Is one man's success another man (or woman's) failure? Of course. We all have different expectations, and more often than not, those expectations change over time. Early on in my writing career, success meant getting published. Simple. Straightforward. A tangible goal. I jumped up and down with joy when my first book was accepted. I can still remember that feeling...but my goals have changed over the last five years. Some authors see success as getting a Big 5 contract or having their books on shelves in brick and mortar bookstores. Some people believe self-publishing doesn't count. It means you failed to get a real publisher to accept your book. There are all sorts of different opinions about success in this business.
A friend once made a comment that stuck with me--probably because it irritated the hell out of me at the time.
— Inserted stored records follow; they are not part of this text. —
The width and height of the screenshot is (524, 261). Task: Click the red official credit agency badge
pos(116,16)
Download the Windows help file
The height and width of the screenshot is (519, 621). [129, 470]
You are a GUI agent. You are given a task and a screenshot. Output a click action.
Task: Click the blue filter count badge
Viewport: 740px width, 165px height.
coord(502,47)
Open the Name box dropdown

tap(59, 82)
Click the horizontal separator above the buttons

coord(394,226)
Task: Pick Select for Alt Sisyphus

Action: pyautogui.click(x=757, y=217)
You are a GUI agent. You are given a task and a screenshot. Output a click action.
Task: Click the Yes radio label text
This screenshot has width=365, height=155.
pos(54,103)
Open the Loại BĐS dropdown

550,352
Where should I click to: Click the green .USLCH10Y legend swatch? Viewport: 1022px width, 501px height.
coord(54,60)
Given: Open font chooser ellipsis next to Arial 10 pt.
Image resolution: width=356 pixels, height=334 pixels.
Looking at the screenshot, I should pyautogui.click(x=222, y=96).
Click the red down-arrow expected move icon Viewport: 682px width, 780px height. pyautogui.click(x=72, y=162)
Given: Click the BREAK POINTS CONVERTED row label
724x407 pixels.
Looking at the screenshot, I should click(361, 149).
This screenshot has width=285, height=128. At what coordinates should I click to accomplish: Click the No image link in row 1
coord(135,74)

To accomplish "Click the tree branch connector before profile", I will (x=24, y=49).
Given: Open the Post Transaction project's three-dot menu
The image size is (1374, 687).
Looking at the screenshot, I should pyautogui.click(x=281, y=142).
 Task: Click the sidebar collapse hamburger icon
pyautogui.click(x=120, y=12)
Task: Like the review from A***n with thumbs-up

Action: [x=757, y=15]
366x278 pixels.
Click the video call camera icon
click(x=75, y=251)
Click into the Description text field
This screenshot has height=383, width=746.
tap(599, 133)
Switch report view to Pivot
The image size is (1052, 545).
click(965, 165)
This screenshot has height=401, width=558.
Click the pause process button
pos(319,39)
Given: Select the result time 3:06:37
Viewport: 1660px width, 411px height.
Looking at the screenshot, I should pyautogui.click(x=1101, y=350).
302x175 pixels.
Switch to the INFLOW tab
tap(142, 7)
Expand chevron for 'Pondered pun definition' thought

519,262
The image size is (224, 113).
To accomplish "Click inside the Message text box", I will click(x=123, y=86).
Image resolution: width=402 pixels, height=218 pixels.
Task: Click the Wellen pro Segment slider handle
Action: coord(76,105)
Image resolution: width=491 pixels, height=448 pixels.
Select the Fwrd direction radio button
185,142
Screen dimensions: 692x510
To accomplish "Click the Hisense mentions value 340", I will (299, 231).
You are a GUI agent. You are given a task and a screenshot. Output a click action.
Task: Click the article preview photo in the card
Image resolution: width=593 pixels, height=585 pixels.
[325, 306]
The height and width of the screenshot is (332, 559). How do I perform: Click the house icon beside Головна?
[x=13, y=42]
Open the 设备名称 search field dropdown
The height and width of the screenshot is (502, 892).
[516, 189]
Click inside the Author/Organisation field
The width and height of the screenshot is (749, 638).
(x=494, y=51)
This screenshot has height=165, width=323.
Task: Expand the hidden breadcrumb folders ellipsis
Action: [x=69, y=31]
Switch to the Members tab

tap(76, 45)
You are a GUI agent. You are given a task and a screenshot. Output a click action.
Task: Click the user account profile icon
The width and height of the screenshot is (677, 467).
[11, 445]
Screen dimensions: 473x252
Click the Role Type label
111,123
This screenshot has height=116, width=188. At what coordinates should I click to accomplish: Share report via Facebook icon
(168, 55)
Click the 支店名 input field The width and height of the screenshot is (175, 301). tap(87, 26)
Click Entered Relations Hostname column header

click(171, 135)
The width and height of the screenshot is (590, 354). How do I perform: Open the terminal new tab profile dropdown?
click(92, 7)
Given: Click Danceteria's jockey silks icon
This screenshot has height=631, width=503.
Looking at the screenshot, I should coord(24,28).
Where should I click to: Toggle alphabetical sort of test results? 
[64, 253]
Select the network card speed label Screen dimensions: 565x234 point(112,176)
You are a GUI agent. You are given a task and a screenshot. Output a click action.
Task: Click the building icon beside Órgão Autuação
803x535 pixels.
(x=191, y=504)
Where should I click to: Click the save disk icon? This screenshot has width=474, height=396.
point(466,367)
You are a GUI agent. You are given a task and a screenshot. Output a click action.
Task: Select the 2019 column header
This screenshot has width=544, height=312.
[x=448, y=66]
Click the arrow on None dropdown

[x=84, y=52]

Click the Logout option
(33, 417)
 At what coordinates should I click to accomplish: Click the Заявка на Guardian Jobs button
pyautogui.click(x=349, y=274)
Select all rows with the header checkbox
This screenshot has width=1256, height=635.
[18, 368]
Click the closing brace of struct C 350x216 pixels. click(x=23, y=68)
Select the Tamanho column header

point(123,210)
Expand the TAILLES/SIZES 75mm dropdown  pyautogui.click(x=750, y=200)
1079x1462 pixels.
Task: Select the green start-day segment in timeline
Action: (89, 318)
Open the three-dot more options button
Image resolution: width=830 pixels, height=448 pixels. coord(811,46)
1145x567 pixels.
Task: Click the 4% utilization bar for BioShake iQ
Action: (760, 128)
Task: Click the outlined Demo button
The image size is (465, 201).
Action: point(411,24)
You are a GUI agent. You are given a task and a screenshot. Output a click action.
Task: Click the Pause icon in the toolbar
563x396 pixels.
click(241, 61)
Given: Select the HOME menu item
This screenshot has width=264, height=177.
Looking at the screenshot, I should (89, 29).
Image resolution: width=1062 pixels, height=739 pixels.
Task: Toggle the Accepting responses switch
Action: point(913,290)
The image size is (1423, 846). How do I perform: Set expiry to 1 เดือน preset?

She asked wasn't my writing a hobby not a career since I'm really not making much money? There it is, the dreaded M word. No one wants to talk about it. Is that the definition of success? Is making money--whether it's with a small press or a large one or by self-publishing--the definition of success? When it comes right down to it, that's my current goal. I'm not retired. I have a day job, but I want to keep writing so I'm willing to try every avenue available to achieve success.
There's one more way to look at success (okay maybe more than one, but one I'm going to talk about). Reviews. Do the people who read our books like them? Are we satisfied we're producing the best book we can. If the answer to those two questions is yes, does that mean we're successful authors? Again, it's all about expectation.
There are a couple of things that make me feel successful. A few days after the free period for my most recent release, Asking For Trouble, I checked my Amazon rankings and noticed all 9 of the books on my back list had dropped at the same time. My conclusion: someone who had downloaded my new release when it was free had read it and liked it so much they bought all my other books. THAT felt like success. These little moments make what we do worthwhile.
Another milestone--I just signed a contract with Kensington (ebook and POD but with the option for mass market paperback) for a three book suspense series. It's an excellent feeling. Will I be successful with this new venture? I guess we'll see. What I truly believe is we have to keep pushing ourselves and trying different things to discover what works for us as individuals. Have I given up on self-publishing where I did see some degree of monetary success? Nope. I plan to self-pub a historical this summer. I'm looking forward to the challenge of promoting a book all the publishers said had great characters and writing but was set in a time period too difficult to sell. Maybe I'll use that as my catch phrase. This book is so odd you have to read it!
So, now you've heard what I think about success. What's your definition? Inquiring minds want to know!